== PASSAGE TO READ

Power Engineering

High-Stakes Troubleshooting

Social Media Tools

Sponsored by FLSmidth
06/01/2006

High-stakes troubleshooting can be harrowing, but using a systematic process can ease the pressure, increase your chances of success and make it easier every time.

By Geoff Edelman, Kepner-Tregoe Inc.

Late one afternoon, with no warning, a nuclear power plant in the Eastern United States experienced an automatic shutdown. The first indication of a problem came when the plant shut down due to a trip signal from the main turbine. Because about 20 different logic signals can lead to this trip, the plant’s troubleshooters faced a real challenge.

Coincidentally, the plant support services supervisor and senior mechanical design engineer had just completed two weeks of training to become certified in a troubleshooting process, using a systematic, rational process to solve problems. They were the logical choice to lead the team searching for what caused the trip.

The troubleshooters quickly assembled a team of mechanical, electrical and turbine engineers; an instrument and control supervisor; and a lead engineer for the turbine systems. The two team leaders started using their newly acquired process knowledge, asking, in strict order, a series of questions designed to elicit relevant information from the group about the problem. For the next four hours, they helped the team create a detailed problem description, formulate possible causes and test those causes against the facts.

By the end of the session, the cause that best explained all the facts with the fewest assumptions emerged as the simultaneous closure of all turbine stop valves and control valves.

====
== INPUT ROWS

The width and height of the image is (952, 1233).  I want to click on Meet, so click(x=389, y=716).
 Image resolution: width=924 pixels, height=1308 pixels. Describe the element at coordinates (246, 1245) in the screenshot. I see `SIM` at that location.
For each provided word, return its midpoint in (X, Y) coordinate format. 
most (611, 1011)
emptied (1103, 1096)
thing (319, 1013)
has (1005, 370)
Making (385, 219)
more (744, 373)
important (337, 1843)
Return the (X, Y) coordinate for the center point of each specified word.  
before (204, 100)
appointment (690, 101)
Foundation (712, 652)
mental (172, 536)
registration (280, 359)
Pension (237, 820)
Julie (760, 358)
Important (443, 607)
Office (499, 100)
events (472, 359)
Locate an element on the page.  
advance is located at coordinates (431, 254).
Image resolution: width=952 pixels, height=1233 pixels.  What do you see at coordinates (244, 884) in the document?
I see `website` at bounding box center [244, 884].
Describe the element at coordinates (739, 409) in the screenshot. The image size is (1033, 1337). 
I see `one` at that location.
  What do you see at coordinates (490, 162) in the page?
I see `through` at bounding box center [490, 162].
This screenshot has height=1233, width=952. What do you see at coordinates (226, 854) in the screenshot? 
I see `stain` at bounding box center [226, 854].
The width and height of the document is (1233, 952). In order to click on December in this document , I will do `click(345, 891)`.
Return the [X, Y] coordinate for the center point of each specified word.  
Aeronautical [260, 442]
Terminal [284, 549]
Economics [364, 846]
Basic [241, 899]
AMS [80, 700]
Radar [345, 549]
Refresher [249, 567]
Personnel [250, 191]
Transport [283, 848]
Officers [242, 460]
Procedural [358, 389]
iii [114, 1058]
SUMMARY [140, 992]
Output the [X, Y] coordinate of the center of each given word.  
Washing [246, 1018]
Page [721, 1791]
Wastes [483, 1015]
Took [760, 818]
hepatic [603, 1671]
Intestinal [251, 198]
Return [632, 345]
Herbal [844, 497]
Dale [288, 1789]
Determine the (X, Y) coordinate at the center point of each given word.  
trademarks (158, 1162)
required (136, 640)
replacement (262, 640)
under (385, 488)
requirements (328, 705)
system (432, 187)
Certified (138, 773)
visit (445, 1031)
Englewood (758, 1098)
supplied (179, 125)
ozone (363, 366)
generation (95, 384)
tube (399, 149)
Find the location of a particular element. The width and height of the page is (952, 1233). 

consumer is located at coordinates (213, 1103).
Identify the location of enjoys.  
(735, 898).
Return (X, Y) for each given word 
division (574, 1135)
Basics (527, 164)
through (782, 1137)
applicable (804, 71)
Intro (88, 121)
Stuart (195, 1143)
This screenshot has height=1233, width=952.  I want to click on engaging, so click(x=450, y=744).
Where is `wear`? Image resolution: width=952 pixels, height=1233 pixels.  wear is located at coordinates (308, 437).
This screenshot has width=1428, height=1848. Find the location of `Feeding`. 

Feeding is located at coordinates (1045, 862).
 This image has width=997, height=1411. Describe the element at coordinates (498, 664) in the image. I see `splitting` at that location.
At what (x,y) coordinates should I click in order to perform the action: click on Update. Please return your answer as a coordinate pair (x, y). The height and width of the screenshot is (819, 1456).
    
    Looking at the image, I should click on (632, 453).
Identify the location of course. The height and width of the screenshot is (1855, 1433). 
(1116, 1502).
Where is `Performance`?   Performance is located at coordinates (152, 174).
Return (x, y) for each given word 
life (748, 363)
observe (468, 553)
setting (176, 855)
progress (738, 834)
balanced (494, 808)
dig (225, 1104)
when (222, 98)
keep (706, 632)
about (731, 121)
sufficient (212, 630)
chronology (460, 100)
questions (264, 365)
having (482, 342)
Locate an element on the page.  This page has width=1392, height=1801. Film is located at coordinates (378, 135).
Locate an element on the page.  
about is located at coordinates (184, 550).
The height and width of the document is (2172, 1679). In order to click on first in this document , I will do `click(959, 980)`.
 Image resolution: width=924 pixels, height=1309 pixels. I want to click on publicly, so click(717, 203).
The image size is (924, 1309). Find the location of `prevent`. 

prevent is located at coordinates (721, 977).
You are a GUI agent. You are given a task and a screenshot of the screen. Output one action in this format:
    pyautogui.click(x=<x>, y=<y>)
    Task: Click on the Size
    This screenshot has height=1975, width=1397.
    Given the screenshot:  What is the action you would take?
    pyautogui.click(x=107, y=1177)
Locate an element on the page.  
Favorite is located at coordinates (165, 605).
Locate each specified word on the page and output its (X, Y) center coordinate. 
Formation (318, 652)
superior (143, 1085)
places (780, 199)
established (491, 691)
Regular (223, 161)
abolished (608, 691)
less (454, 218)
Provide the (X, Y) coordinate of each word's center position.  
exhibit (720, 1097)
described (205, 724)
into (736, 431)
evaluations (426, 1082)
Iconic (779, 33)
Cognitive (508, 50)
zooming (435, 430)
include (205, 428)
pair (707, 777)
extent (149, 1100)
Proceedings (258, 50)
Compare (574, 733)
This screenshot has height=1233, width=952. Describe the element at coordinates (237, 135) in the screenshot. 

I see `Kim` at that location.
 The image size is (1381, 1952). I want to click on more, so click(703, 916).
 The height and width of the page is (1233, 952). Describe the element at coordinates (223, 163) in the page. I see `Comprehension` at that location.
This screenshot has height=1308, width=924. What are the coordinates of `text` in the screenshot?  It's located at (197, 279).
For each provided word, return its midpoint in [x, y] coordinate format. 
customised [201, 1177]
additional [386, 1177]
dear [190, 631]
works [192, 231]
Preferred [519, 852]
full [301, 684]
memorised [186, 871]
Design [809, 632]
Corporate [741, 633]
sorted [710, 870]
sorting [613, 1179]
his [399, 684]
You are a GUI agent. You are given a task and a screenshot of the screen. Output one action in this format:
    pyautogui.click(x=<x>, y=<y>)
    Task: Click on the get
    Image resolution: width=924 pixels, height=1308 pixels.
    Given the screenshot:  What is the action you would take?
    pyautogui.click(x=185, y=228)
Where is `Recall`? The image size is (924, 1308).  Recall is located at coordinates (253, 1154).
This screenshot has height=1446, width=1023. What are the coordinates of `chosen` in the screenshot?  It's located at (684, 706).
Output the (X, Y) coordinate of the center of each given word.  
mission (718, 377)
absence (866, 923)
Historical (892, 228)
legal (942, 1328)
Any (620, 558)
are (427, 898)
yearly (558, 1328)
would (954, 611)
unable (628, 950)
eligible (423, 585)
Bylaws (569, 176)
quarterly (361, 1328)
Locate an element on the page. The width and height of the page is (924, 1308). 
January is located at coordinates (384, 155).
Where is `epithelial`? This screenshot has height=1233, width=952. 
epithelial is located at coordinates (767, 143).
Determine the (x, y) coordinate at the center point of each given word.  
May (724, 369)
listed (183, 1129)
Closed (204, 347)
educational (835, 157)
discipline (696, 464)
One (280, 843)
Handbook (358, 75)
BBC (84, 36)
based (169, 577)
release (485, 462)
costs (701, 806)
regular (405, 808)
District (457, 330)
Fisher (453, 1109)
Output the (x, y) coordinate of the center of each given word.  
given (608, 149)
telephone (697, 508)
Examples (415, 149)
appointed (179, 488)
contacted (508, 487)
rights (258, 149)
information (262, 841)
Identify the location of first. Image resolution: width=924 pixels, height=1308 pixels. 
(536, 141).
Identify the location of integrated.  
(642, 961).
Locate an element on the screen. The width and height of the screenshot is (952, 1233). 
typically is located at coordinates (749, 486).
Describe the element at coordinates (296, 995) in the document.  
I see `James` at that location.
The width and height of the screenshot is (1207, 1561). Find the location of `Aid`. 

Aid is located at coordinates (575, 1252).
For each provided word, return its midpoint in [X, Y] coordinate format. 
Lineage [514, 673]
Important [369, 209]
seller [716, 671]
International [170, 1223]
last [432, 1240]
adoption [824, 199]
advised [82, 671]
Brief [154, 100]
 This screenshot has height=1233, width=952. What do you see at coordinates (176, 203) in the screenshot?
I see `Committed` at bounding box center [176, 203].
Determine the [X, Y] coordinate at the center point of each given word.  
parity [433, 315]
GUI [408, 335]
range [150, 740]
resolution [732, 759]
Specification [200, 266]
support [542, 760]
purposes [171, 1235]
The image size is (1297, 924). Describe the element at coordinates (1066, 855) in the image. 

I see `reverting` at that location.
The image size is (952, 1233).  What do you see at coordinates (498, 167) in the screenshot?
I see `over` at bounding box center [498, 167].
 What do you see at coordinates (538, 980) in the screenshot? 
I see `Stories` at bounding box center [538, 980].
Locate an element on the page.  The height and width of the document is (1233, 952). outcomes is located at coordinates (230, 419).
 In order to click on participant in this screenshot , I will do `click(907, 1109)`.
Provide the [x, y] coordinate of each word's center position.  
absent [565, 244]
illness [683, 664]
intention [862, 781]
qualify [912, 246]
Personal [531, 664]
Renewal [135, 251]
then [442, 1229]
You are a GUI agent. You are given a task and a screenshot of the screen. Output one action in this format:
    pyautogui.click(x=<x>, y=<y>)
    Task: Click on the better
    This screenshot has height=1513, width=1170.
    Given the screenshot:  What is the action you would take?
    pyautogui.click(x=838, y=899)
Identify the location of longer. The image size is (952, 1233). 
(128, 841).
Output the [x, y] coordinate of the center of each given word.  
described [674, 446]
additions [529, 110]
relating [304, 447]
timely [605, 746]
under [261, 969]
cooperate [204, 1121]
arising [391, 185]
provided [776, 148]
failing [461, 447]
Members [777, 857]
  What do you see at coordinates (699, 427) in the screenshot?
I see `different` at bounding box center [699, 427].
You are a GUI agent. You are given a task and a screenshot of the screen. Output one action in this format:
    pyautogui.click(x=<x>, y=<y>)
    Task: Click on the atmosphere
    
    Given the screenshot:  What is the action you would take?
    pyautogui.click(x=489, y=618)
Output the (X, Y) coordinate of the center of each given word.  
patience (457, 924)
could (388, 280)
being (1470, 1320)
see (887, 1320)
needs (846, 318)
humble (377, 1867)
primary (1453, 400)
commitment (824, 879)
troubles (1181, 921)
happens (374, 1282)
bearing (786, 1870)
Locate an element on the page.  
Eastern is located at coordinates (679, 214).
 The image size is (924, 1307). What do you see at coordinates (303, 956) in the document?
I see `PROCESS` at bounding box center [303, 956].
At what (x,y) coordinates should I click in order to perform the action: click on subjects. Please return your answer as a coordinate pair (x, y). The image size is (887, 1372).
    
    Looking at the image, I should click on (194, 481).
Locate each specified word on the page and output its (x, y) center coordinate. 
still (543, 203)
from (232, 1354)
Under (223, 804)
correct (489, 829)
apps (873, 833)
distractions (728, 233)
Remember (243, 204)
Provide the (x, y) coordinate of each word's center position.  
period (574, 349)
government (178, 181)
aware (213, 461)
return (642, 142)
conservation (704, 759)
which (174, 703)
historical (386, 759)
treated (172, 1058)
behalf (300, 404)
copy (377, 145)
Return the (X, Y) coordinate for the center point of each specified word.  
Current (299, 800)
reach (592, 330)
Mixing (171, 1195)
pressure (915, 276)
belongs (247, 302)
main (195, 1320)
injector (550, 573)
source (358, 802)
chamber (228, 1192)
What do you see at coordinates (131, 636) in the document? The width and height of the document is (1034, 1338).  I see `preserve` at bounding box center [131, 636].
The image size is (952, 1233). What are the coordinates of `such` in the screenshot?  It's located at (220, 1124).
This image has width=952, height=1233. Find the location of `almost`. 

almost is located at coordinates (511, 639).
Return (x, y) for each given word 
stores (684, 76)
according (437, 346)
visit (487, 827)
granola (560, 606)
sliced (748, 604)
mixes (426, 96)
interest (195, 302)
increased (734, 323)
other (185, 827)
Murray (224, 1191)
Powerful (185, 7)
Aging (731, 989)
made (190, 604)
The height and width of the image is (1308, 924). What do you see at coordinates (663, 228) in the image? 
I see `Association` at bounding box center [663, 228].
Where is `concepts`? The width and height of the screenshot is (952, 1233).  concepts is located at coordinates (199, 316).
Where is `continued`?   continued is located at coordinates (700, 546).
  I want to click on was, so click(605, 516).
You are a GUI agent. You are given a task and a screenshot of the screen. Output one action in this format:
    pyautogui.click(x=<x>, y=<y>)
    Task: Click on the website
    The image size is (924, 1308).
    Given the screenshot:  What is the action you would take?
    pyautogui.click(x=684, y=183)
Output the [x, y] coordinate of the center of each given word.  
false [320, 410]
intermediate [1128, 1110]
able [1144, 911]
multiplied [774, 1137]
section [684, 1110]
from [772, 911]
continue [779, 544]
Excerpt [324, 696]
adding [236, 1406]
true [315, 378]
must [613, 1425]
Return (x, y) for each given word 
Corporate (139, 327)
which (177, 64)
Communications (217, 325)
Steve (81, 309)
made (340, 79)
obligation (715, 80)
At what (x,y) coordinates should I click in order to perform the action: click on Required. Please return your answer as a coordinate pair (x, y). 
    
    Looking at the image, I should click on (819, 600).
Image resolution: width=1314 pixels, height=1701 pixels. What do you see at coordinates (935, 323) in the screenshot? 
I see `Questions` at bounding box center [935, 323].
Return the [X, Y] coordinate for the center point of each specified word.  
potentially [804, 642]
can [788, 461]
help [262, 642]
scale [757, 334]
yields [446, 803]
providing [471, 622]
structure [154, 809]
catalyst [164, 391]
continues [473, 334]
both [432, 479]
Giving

====

• EXERCISE TASKS:
1 - Answer these questions using the troubleshooting article:
(a) What kind of plant had the automatic shutdown?
(b) About how many different logic signals can lead to the main turbine trip?
(c) For how many hours did the two team leaders help the team build a problem description and test possible causes?
2 - Convert the stretch of the listing from the line that contains "adding [236, 1406]" through the line that contains "Looking at the image, I should click on (819, 600)." into a JSON list of strings, one string per line, leaving out blank lines.

• FINAL ANSWERS:
1 -
(a) A nuclear power plant in the Eastern United States.
(b) About 20.
(c) Four hours.

2 -
[
  "adding [236, 1406]",
  "true [315, 378]",
  "must [613, 1425]",
  "Return (x, y) for each given word ",
  "Corporate (139, 327)",
  "which (177, 64)",
  "Communications (217, 325)",
  "Steve (81, 309)",
  "made (340, 79)",
  "obligation (715, 80)",
  "At what (x,y) coordinates should I click in order to perform the action: click on Required. Please return your answer as a coordinate pair (x, y). ",
  "    Looking at the image, I should click on (819, 600)."
]